Purpose: Hydrogen sulfide (H2S) is recognized as a novel third signaling molecule and gaseous neurotransmitter. Recently, cell protective properties within the central nervous and cardiovascular system have been proposed. Our purpose was to analyze the expression and neuroprotective effects of H2S in experimental models of glaucoma.
Methods: Elevated IOP was induced in Sprague-Dawley rats by means of episcleral vein cauterization. After 7 weeks, animals were killed and the retina was analyzed with label-free mass spectrometry. In vitro, retinal explants were exposed to elevated hydrostatic pressure or oxidative stress (H2O2), with and without addition of a slow-releasing H2S donor Morpholin-4-ium-methoxyphenyl-morpholino-phosphinodithioate (GYY4137). In vivo, GYY4137 was injected intravitreally in animals with acute ischemic injury or optic nerve crush. Brn3a+ retinal ganglion cells (RGCs) were counted in retinal flat mounts and compared. Optical coherence tomography (OCT) was performed to examine the vessels. Comparisons were made by t-test and ANOVA (P < 0.05).

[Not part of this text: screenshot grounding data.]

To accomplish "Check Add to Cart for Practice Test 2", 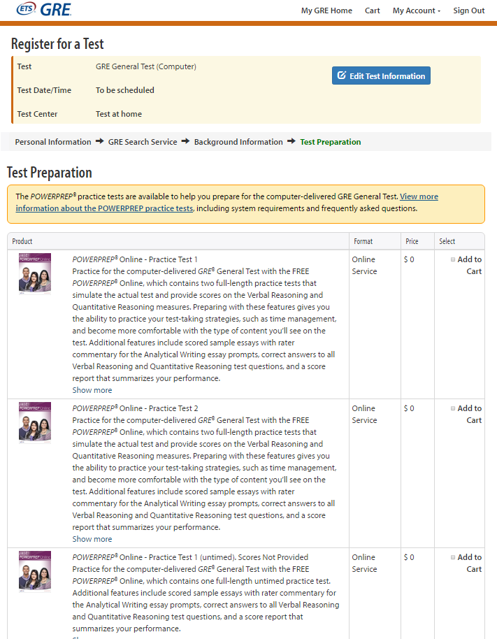I will (x=453, y=408).
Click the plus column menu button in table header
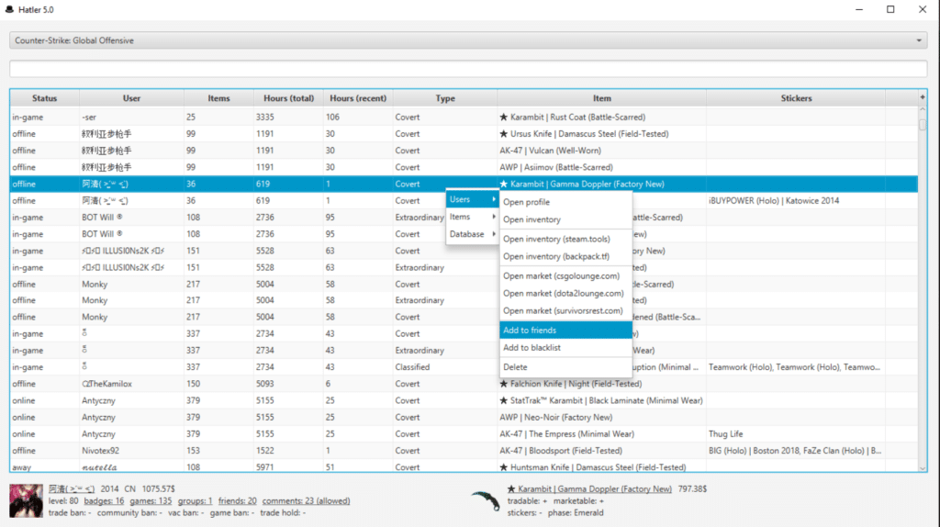Viewport: 940px width, 527px height. (923, 98)
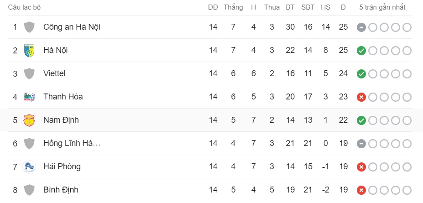Screen dimensions: 423x203
Task: Click Nam Định's green win checkmark
Action: [361, 120]
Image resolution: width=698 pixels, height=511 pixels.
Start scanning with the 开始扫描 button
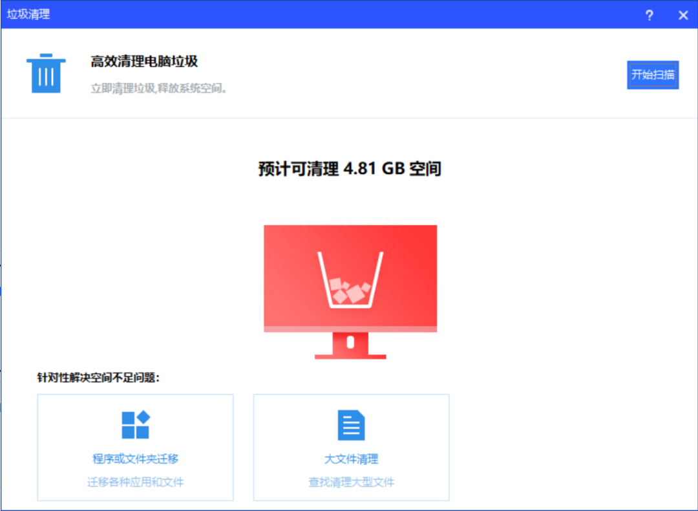(x=653, y=75)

Results: IOP elevation caused significant RGC loss (P < 0.001); 3-mercaptosulfurtransferase, an H2S producing enzyme, showed a 3-fold upregulation within the retina after IOP elevation. GYY4137 protected RGCs against elevated pressure and oxidative stress in vitro depending on the concentration used (P < 0.005). In vivo, intravitreal administration of GYY4137 preserved RGCs from acute ischemic injury and optic nerve crush (P < 0.0001). Retinal vessel diameters enlarged after intravitreal GYY4137 injection (P < 0.0001).
Conclusions: H2S is specifically regulated in experimental glaucoma. By scavenging reactive oxygen species and dilating retinal vessels, H2S may protect RGCs from pressure and oxidative stress-induced RGC loss in vitro and in vivo. Therefore, H2S might be a novel neuroprotectant in glaucoma.